====== Dataset
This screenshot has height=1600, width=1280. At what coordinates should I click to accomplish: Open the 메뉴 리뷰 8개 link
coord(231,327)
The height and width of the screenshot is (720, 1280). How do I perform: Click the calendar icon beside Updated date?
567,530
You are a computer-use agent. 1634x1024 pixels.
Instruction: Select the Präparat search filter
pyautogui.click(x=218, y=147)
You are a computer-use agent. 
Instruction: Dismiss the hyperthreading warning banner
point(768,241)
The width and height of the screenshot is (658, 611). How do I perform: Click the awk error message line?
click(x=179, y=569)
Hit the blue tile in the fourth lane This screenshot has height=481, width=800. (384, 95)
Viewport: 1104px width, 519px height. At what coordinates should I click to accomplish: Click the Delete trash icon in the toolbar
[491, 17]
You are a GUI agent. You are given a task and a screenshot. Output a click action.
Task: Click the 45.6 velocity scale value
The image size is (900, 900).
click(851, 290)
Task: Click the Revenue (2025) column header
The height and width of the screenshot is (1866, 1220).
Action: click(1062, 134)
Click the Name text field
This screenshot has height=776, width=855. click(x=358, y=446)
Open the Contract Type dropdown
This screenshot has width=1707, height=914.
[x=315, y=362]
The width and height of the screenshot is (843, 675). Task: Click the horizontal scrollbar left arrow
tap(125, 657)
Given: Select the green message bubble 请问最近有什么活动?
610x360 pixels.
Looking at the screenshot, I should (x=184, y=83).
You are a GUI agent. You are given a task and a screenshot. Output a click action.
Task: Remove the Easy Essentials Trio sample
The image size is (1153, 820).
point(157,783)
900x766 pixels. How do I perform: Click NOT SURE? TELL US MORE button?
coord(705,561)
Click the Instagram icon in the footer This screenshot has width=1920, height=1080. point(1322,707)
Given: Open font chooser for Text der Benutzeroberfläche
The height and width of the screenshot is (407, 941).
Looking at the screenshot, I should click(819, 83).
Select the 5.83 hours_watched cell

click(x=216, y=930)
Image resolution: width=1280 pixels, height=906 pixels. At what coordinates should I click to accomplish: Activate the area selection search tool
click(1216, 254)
============
### The exercise
Rewrite each line of the material above as an item in a numbered list, omitting any blank lines.

### Final result
1. This screenshot has height=1600, width=1280. At what coordinates should I click to accomplish: Open the 메뉴 리뷰 8개 link
2. coord(231,327)
3. The height and width of the screenshot is (720, 1280). How do I perform: Click the calendar icon beside Updated date?
4. 567,530
5. You are a computer-use agent. 1634x1024 pixels.
6. Instruction: Select the Präparat search filter
7. pyautogui.click(x=218, y=147)
8. You are a computer-use agent. 
9. Instruction: Dismiss the hyperthreading warning banner
10. point(768,241)
11. The width and height of the screenshot is (658, 611). How do I perform: Click the awk error message line?
12. click(x=179, y=569)
13. Hit the blue tile in the fourth lane This screenshot has height=481, width=800. (384, 95)
14. Viewport: 1104px width, 519px height. At what coordinates should I click to accomplish: Click the Delete trash icon in the toolbar
15. [491, 17]
16. You are a GUI agent. You are given a task and a screenshot. Output a click action.
17. Task: Click the 45.6 velocity scale value
18. The image size is (900, 900).
19. click(851, 290)
20. Task: Click the Revenue (2025) column header
21. The height and width of the screenshot is (1866, 1220).
22. Action: click(1062, 134)
23. Click the Name text field
24. This screenshot has height=776, width=855. click(x=358, y=446)
25. Open the Contract Type dropdown
26. This screenshot has width=1707, height=914.
27. [x=315, y=362]
28. The width and height of the screenshot is (843, 675). Task: Click the horizontal scrollbar left arrow
29. tap(125, 657)
30. Given: Select the green message bubble 请问最近有什么活动?
31. 610x360 pixels.
32. Looking at the screenshot, I should (x=184, y=83).
33. You are a GUI agent. You are given a task and a screenshot. Output a click action.
34. Task: Remove the Easy Essentials Trio sample
35. The image size is (1153, 820).
36. point(157,783)
37. 900x766 pixels. How do I perform: Click NOT SURE? TELL US MORE button?
38. coord(705,561)
39. Click the Instagram icon in the footer This screenshot has width=1920, height=1080. point(1322,707)
40. Given: Open font chooser for Text der Benutzeroberfläche
41. The height and width of the screenshot is (407, 941).
42. Looking at the screenshot, I should click(819, 83).
43. Select the 5.83 hours_watched cell
44. click(x=216, y=930)
45. Image resolution: width=1280 pixels, height=906 pixels. At what coordinates should I click to accomplish: Activate the area selection search tool
46. click(1216, 254)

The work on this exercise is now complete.